Oh my goodness, I think I did pee myself laughing at this!!! I was trying to be quiet 'cause the kids are in bed, and muffling it probably sounded like I was crying, my sholders were shaking so hard!!
Let me know when the sight has been declared "Clear" by a professional, else we'll see you at my house!
Oh you poor, poor, girl......

Anonymous said...

In America, you would be labeled a republican for declaring war on these helpless mice who have no WMD's.
teee heee hee

Anonymous said...

Ha! Ha! Ha! Oh, that's so funny. DId I ever tell you the story of me and the squirrel? I shrieked like a little girl. I HATE, HATE, HATE furry scurrying things. And you thought we had nothing in common. Another bad notch against your kissy-kissy slum landlord, what? So what's next? A dead body in the cellar? Oh, that's too much giggling for one musophobic bastard.

Anonymous said...

By the way the best food trap are those diet center powdered drinks. I use D.D.'s to trap all of the mice in our garage. WHACK! All gone in three days and much more humane than that tacky stuff. Want some???

Cristina said...

just be thankful you don't live with a buddhist-like christian boy/husband who wouldn't dream of even killing a mosquito (sadly, i'm not kidding). we'd be setting out food to feed the mice as pets, i'm sure of it. i have a squirrel story to prove it: he found the "poor" little listless creature on the sidewalk one day, picked it up, wrapped it in his coat, put it in the basket of the kids' stroller (yes, they were with him!), and brought the thing home. who does that??

Anonymous said...

That is funny in a I'm glad its not me but seriously God cut Ang some slack sort of way. Mice are so gross. They have no boundries and no respect they really go anywhere and do anything they please.They deserve war. You must fight for your new little home and if you need a hand call caroline or kim first... What? those things scare the hell out of me.Good luck to you girl.
Nadine

Angela said...

okay, those of you that are family might think it funny, but you know i'll be moving in with one of you if it doesn't get resolved. now who's laughin'?

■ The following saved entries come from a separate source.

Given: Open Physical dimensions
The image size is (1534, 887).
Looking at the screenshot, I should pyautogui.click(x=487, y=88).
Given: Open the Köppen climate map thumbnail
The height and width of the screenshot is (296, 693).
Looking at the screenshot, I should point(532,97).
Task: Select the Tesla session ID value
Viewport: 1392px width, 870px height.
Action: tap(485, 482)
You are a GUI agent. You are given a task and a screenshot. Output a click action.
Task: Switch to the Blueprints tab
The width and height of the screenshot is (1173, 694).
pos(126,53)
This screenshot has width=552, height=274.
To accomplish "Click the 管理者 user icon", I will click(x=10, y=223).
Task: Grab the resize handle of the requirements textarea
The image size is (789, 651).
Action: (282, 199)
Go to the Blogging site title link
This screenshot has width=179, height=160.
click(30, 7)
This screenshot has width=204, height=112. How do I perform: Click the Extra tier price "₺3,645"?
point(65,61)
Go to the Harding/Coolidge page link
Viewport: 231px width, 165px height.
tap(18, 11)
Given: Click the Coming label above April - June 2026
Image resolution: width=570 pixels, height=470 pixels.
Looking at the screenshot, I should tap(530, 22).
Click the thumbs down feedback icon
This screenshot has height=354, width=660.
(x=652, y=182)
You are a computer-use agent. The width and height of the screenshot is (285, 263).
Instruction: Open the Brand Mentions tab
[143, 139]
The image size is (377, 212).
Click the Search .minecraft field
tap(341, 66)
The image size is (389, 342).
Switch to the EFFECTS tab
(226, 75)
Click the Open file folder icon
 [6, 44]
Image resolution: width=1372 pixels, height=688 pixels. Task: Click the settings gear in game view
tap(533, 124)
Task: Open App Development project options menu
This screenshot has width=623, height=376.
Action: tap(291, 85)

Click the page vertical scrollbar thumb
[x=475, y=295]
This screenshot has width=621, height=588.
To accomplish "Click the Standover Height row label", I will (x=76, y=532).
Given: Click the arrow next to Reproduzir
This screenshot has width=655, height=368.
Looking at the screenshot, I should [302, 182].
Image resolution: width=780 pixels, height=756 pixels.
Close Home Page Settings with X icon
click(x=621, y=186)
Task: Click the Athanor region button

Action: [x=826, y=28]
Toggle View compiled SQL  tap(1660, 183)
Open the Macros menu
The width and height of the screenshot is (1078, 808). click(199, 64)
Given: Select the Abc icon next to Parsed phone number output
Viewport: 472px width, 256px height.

deanna - hairball urp? grrrross! and, a mouse running through my panties would probably, definitely, kill me.

paj,
in that case, wouldn't i be pretending to liberate the mice while actually killing them, AND siphoning off their, um, say, cheese supply?

luis, the funny thing is, i always tell danielle that the reason she's friends with me, and married to you, is because you and i are so similar in temperament. i think she likes being able to save us from things like mice.
it's a good thing my landlord has other, um, positive attributes. though the house (minus the mice) is pretty hot.

cristina,
ya, being married to a sensitive, gentle, animal loving guy must really suck.
hee hee hee. i'm allowed to tease you by now, right?